Friday, January 23

PFC Zero Coupon Bonds Offer Better Returns Than Fixed Deposits; Early Exit Also Possible

Investors looking for a safe and attractive alternative to fixed deposits (FDs) may find an appealing option in the Zero Coupon Bonds (ZCBs) issued by state-owned Power Finance Corporation (PFC). With the subscription window closing on January 30, market experts say these bonds offer better post-tax returns than long-term bank FDs, along with the flexibility of early exit.

According to a report by The Economic Times, PFC’s Zero Coupon Bonds have a tenure of 10 years and one month and will be listed on stock exchanges, allowing investors to sell them in the secondary market if liquidity is needed before maturity.

How Do These Bonds Work?

Unlike regular bonds, zero coupon bonds do not pay periodic interest. Instead, they are issued at a discounted price and redeemed at face value upon maturity.

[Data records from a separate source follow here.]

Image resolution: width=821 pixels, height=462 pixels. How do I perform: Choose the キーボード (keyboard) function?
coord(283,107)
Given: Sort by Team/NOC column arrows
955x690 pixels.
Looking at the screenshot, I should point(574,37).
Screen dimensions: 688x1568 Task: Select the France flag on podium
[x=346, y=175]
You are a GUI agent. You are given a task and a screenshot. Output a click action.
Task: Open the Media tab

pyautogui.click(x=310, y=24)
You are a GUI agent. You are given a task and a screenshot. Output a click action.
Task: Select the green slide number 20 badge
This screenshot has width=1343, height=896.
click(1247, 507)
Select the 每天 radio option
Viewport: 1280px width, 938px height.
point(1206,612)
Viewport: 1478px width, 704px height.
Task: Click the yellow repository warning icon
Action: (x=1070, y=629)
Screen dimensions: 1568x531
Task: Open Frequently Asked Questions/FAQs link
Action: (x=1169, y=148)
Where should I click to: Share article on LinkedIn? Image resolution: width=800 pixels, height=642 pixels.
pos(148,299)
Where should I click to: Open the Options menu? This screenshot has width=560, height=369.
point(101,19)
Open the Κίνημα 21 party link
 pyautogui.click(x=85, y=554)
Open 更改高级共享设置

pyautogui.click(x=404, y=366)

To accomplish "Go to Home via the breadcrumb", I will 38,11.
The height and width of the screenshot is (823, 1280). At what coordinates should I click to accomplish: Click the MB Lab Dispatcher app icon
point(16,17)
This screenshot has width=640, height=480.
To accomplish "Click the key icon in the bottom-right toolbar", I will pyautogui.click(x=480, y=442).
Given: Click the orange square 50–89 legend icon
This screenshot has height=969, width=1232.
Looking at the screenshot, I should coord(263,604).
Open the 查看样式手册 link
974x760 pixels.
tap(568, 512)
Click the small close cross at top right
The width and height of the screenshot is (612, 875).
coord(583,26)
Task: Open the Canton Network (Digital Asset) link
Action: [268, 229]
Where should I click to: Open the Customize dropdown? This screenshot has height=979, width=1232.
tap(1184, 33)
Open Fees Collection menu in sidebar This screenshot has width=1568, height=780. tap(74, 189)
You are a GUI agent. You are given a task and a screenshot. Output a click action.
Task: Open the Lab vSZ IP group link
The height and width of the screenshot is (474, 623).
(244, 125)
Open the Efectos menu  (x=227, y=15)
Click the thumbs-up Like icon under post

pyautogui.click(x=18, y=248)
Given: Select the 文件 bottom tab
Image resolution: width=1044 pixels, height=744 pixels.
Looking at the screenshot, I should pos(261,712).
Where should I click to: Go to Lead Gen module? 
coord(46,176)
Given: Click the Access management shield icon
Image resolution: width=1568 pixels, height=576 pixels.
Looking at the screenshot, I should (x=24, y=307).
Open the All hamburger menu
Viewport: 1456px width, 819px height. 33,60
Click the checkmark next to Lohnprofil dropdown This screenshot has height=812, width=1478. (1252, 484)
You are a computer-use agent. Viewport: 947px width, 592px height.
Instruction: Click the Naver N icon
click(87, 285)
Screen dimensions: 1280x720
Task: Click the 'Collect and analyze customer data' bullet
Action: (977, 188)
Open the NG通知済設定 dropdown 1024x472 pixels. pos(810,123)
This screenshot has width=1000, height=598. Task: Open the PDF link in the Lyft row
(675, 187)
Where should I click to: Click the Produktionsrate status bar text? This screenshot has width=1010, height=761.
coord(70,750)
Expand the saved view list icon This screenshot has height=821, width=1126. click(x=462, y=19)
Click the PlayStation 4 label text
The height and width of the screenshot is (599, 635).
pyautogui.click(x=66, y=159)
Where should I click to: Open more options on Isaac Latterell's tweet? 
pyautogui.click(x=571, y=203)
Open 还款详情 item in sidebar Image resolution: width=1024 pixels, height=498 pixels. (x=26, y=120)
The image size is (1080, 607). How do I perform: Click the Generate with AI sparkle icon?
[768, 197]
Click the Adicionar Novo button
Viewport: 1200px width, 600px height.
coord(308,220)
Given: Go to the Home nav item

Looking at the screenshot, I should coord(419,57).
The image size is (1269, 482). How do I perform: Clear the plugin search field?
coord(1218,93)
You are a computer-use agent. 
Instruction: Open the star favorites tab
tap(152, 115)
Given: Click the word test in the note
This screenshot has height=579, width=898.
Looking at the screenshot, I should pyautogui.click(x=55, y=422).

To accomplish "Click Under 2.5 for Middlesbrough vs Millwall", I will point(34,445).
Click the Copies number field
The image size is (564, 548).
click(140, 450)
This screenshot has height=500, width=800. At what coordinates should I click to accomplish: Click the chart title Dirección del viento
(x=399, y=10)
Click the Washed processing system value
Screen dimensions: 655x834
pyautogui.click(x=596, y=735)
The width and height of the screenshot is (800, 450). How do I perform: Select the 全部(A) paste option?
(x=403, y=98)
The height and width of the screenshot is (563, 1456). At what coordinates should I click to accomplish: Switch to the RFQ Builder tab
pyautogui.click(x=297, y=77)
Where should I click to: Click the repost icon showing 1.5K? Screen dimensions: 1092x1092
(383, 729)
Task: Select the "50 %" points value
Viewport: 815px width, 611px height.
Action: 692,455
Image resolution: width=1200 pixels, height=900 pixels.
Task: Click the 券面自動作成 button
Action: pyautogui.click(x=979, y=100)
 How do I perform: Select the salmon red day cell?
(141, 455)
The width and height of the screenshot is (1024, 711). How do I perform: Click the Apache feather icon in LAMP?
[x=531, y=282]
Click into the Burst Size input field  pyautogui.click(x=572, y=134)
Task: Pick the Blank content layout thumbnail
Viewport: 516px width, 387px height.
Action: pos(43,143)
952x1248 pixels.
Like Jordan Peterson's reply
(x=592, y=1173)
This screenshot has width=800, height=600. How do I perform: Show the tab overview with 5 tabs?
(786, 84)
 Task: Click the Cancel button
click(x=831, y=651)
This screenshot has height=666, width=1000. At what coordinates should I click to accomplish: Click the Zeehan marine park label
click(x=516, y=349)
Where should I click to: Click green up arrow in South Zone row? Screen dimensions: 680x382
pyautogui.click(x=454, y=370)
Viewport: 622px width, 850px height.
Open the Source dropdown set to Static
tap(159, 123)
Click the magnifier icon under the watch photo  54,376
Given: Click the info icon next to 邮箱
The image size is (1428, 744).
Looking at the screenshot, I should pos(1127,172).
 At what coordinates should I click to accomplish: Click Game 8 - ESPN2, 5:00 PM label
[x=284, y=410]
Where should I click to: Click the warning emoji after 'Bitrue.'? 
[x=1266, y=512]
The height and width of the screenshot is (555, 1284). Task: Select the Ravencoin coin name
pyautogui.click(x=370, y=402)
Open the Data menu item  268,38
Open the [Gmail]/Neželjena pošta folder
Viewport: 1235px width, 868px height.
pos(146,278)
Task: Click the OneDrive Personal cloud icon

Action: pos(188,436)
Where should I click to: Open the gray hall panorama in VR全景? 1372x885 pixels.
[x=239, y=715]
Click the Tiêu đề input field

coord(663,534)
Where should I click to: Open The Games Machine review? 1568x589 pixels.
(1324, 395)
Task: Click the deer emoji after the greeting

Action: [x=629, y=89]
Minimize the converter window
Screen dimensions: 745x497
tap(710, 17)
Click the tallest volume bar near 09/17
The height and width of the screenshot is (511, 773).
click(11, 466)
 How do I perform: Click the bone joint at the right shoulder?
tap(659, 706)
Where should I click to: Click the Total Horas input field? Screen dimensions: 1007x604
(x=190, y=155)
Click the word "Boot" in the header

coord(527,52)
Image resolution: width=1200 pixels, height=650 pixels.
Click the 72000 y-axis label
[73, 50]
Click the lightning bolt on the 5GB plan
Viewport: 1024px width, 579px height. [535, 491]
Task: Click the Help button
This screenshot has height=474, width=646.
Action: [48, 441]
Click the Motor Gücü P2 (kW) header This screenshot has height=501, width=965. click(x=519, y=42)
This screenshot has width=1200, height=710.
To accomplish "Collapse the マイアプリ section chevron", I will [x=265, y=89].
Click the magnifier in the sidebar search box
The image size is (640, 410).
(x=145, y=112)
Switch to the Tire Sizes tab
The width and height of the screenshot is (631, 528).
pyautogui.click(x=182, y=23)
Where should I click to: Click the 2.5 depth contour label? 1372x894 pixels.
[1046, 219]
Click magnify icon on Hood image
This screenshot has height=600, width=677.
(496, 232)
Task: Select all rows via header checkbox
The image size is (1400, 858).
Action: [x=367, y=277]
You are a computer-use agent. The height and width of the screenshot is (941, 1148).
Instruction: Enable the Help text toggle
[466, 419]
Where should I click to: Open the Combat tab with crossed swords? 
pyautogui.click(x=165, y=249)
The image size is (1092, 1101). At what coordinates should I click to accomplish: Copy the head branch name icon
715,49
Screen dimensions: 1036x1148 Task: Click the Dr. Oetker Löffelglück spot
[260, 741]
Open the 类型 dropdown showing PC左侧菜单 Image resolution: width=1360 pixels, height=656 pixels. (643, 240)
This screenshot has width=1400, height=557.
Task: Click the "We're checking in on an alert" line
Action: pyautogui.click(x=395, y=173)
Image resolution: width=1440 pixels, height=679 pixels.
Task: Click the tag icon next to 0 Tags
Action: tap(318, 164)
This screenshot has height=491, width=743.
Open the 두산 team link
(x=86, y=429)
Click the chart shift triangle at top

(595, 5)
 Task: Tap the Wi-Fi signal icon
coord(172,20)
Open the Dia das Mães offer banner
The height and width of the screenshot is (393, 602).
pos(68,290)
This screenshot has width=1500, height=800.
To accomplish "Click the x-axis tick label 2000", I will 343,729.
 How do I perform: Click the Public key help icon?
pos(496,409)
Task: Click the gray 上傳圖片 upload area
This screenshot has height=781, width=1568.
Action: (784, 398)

Retail investors can purchase one bond at ₹50,780, which will be redeemed at ₹1 lakh after 10 years and one month. This translates into an annualised return of around 6.95 percent before tax, and approximately 6.04 percent on a post-tax basis.

For investors putting in ₹10 lakh or more, the issue price per bond is ₹51,263, offering a slightly lower post-tax return of around 5.96 percent.

Better Than Bank FDs?

Market participants believe PFC’s ZCBs are more attractive than traditional bank fixed deposits, especially for investors in higher tax brackets.

For instance, State Bank of India’s 10-year FD currently offers around 6.05 percent interest. However, after tax, the effective return for investors in the highest tax slab drops to nearly 4.24 percent—significantly lower than what PFC’s bonds offer.

Even tax-free bonds currently provide post-tax yields in the range of 5.1 to 5.15 percent, making PFC’s ZCBs comparatively more rewarding.

Scope for Capital Gains

According to Vikram Dalal, Managing Director of Synergy Capital, these bonds could also benefit from future interest rate movements.

“If interest rates fall by 0.25 to 0.50 percent over the next 12 to 18 months, the market value of these bonds is likely to rise,” Dalal said, indicating the potential for capital appreciation if investors choose to sell before maturity.

A Safe Long-Term Option

Being issued by a government-owned company, PFC bonds are considered a low-risk investment, suitable for conservative investors seeking stable returns without exposure to stock market volatility.

Things to Keep in Mind

While the bonds offer higher returns and liquidity through stock exchange listing, experts advise investors to assess their tax bracket, liquidity needs, and long-term financial goals before investing.

With the January 30 deadline approaching fast, PFC’s Zero Coupon Bonds are emerging as a compelling option for investors seeking FD-plus returns with added flexibility.